CULTURE

How Taylor Swift’s Eras Tour became a near-religious experience


Getty Images Taylor Swift on the Eras tour with her back to the camera making heart shape (Credit: Getty Images)Getty Images

(Credit: Getty Images)

Taylor Swift’s Eras Tour, a “cultural juggernaut” remarkable for both its scale and intimacy, comes to an end this week. Along the way, it has become the most extraordinary live event of our time – and for many, it’s meant even more.

This weekend, after 20 months, 149 shows, a blockbuster concert film and millions of friendship bracelet swaps, Taylor Swift’s Eras Tour finally comes to an end in Vancouver, Canada.

Less a live show than a cultural juggernaut steamrolling into 53 cities across five continents, the Eras Tour has dominated headlines, boosted national economies (and craft sales), caused mini-earthquakes and broken countless records – including becoming the highest-grossing tour of all time (experts believe it will top $2bn (£1.6bn) – and that doesn’t include merchandise). Since she kicked off the live shows in March 2023, Swift has released three albums (re-recordings of Speak Now and 1989, and The Tortured Poets Department), snagged her fourth album of the year Grammy – the first artist to do so – and embarked on a high-profile relationship with NFL star Travis Kelce (who made a cameo on the Eras Tour). She has called the end of the tour “the closing of the most extraordinary chapter of my life so far“.

I think her fans are going to church, or the closest they can get to church – Simon Critchley

The sheer scale and cultural dominance of the Eras Tour, from the record attendances to the 3.5-hour setlist, is undeniable. In the almost two years it’s been going, it has become its own news cycle – even if you didn’t attend, you’ve probably seen the videos of Prince William or Tom Cruise dancing at the show, or heard about world leaders begging Swift to give their country an economy-boosting visit. We live in an era of blockbuster live shows, but there’s never been anything quite as colossal as this. It’s hard to see how anyone, including Swift herself, will top it anytime soon.
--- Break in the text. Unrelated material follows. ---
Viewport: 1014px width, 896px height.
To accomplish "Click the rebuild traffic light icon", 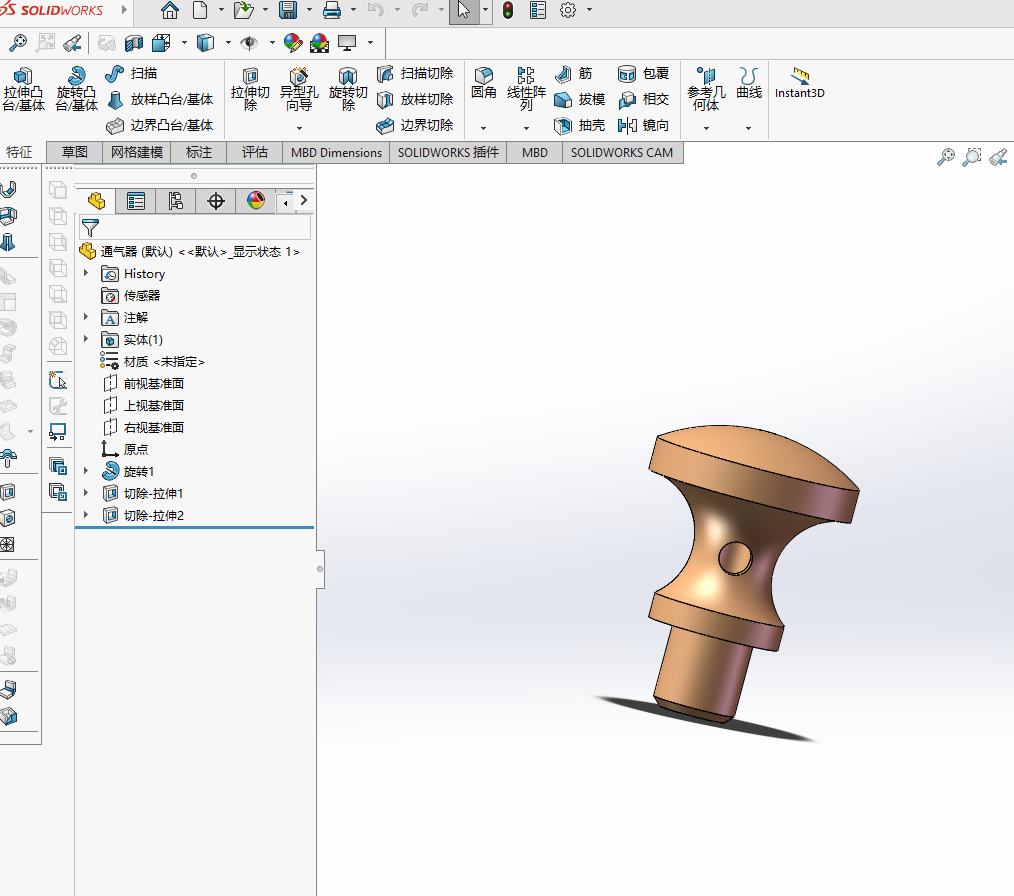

And yet, if Swift’s shows were remarkable for their size, they were also striking for their against-the-odds sense of intimacy. Attending the Eras Tour felt less like bowing down to a global megastar, and more like a mass, sequinned meet-up. Earlier this year Variety magazine dubbed her “the world’s greatest community organiser”.

Getty Images Being relatable has long been Swift's calling card – despite her fame and wealth, she stays connected with her fans (Credit: Getty Images)Getty Images

Being relatable has long been Swift’s calling card – despite her fame and wealth, she stays connected with her fans (Credit: Getty Images)
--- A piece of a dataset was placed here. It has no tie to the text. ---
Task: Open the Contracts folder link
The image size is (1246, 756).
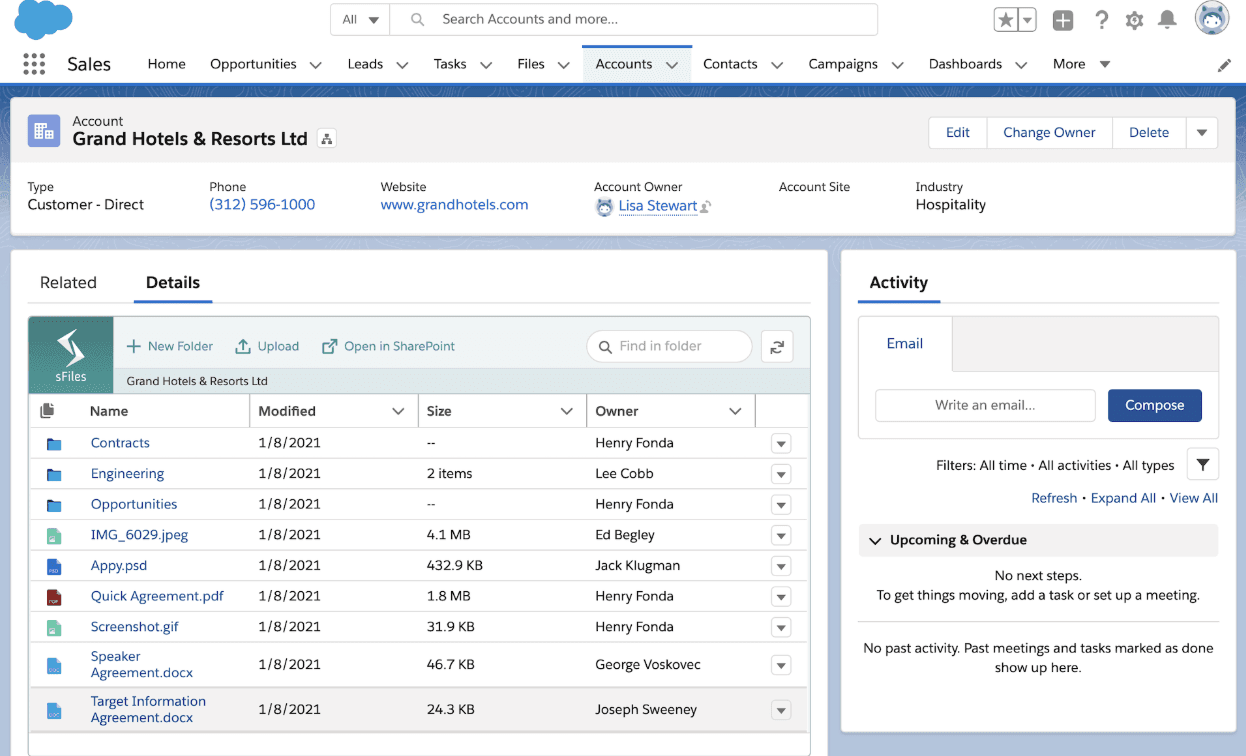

Being relatable has long been Swift’s calling card. Even as her fame and wealth has soared (she joined the Forbes World’s Billionaires List earlier this year), she’s continued to keep fans believing that she’s not really all that different from them. This starts with her songs: universal experiences – heartache, betrayal, loss, revenge, regret – written about with remarkable specificity. But she’s also carefully cultivated that feeling of inclusivity at her live shows.
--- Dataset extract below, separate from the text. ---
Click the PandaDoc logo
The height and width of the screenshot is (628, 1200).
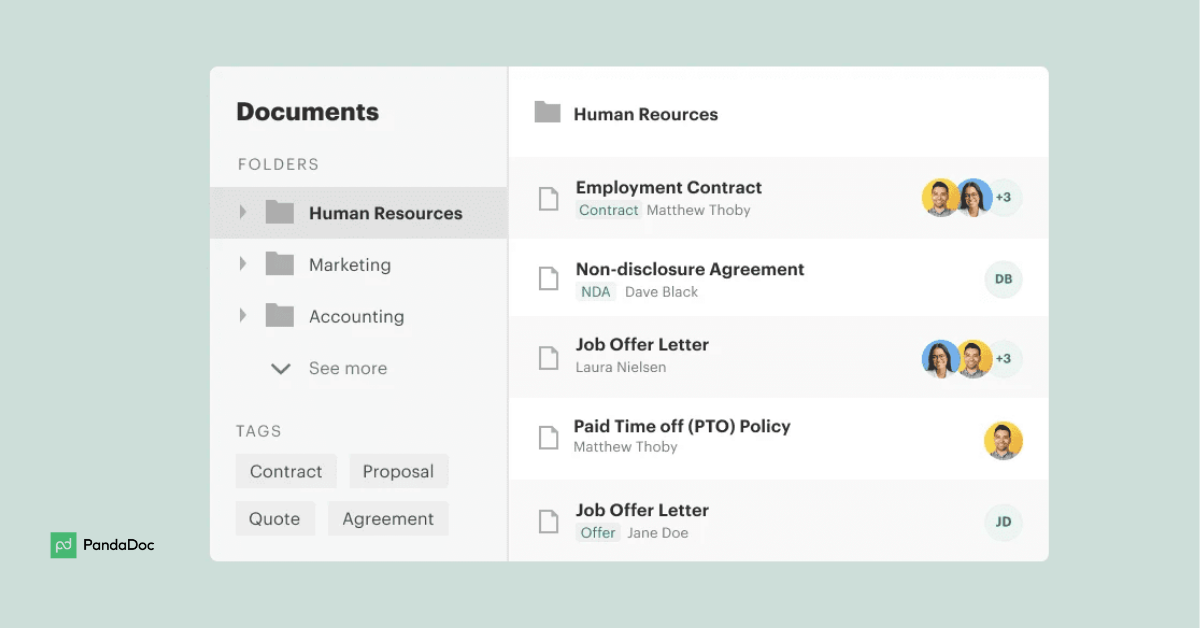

From the stage, which extends two-thirds of the way into the stadium so that Swift spends most of the show in the middle of the crowd, to her use of “we” and “us” (“We’re about to go on a little adventure together…”) to the LED wristbands that turn the crowd into part of the show (Coldplay pioneered this at their gigs), the whole thing is designed to feel like a collective experience. Swift first emerges from a puff of pastel parachutes to ecstatic, ear-piercing screams. For a few minutes, up on a raised platform, she seems celestial. Then she smiles, utters “Oh hi!” as if she’s greeting old friends, and the untouchable suddenly becomes attainable.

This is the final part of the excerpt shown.